--- TEXT EXCERPT Enclosed Below ---
Full-Court Press

Photos 4, 5, and 6 by Cassie McNulty and Seong-Hee Yoon. All others by Leisa Thompson Photography

Feranmi Okanlami (M.D. 2011) played basketball with his 7-year-old son recently. Just a small, sweet moment between a father and son — or that's what it would have been, if it weren't something so much bigger.

Okanlami, paralyzed from the chest down during a 2013 pool accident, has regained some mobility and function since then, but still uses a wheelchair most of the time. So sharing some moments on the court with his son was particularly meaningful to him. "My son said, 'Dad, now we can play together,'" Okanlami recalls.

That moment reminded Okanlami of why it is so important to him to try to get an adaptive sports program started at the university.

While he is pushing for the creation of an adaptive sports program for U-M students, Michigan Medicine already has a competitive wheelchair basketball team for kids. The Michigan Rollverines, run by the U-M Adaptive and Inclusive Sports Experience (UMAISE), a joint effort of the Department of Physical Medicine and Rehabilitation and the Department of Family Medicine, competed in its first tournament earlier this year. The team received new sports wheelchairs in 2018, thanks to support from Dance Marathon, a nonprofit led by U-M undergraduates.

 

1. Jimmy Moceri, a wheelchair basketball star, fixes a wheel before hitting the court. 
2. "It's bigger than sports. It's bigger than disability," Okanlami says. "It's about diversity, equity, and inclusion. It's about being able to participate in sports with your friends, or your classmates, or your son."
--- End of Enclosed TEXT EXCERPT ---
--- DATASET EXTRACT Enclosed Below ---
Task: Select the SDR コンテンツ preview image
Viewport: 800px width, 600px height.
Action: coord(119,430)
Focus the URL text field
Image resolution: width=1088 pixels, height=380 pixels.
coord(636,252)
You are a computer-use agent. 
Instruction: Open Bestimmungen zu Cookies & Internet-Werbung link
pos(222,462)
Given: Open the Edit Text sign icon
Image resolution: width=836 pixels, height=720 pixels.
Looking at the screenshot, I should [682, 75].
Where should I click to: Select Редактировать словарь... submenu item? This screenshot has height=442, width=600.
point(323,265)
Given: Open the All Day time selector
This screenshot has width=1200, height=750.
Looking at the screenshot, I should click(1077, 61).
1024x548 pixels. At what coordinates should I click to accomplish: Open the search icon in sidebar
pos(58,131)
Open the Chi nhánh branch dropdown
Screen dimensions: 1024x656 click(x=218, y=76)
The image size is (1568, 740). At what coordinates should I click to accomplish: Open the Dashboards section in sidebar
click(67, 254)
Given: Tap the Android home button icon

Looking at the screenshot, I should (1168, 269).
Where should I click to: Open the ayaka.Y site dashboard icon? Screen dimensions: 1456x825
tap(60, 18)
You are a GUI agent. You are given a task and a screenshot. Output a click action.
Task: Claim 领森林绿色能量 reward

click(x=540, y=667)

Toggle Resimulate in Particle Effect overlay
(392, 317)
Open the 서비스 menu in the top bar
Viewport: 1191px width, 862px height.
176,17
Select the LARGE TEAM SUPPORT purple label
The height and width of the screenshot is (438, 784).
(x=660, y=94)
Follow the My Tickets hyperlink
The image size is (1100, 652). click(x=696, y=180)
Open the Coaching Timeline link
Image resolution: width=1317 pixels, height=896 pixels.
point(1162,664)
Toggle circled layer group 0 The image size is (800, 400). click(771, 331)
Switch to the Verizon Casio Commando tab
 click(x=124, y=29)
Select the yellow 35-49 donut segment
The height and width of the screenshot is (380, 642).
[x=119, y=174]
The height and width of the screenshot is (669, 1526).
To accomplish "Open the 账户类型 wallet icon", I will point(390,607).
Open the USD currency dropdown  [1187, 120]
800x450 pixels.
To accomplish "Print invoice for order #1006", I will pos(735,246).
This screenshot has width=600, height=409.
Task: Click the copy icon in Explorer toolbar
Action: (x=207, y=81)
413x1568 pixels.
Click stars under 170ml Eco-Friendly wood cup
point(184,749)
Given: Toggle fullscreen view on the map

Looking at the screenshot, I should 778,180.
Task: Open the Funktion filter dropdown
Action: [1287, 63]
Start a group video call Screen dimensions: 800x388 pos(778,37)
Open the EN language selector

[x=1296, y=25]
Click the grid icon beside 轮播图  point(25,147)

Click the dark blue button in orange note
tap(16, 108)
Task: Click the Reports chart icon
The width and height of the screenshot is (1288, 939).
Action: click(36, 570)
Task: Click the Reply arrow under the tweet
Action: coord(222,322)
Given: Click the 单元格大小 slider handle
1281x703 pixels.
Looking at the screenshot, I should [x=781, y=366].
--- End of Enclosed DATASET EXTRACT ---
» QUESTIONS TO ANSWER
a) According to the wheelchair basketball article, how and in what year was Okanlami paralyzed?
b) List every person named in the wheelchair basketball article, including those in the photo credits.
c) Carry the wheelchair basketball article forward from its final line.
The records have no connection to the text about wheelchair basketball.

» TASK ANSWERS
a) He was paralyzed from the chest down in a pool accident in 2013.

b) Feranmi Okanlami, Cassie McNulty, Seong-Hee Yoon, Leisa Thompson, Jimmy Moceri

c)
3. Okanlami (in chair) has led several wheelchair basketball outings, during which able-bodied and disabled students, faculty, staff, and members of the community have played together. 
4. "When you give kids the opportunity to use their chair to play a sport and have fun, it's eye-opening for them and also for their parents, who get to interact with their kids in a different way and see their kids in a different light," says Daniel Ellman, a Michigan Medicine communication specialist who is the head coach of the Rollverines. The team has grown quickly since it formed in September 2018. 
5. "We started with about five or six regular participants. Since then, we've grown to around 15 kids, aged from 4 to 16, and we come together every week to improve skills and to help our kids learn how to work together and have fun as a team," says Meghan Veiga, program coordinator and an assistant coach for the team, as well as a recreational therapist in the Department of Physical Medicine and Rehabilitation. 
6. Volunteer coach Mark Bacon, a senior manager in Management Information Systems at U-M, helps a young player.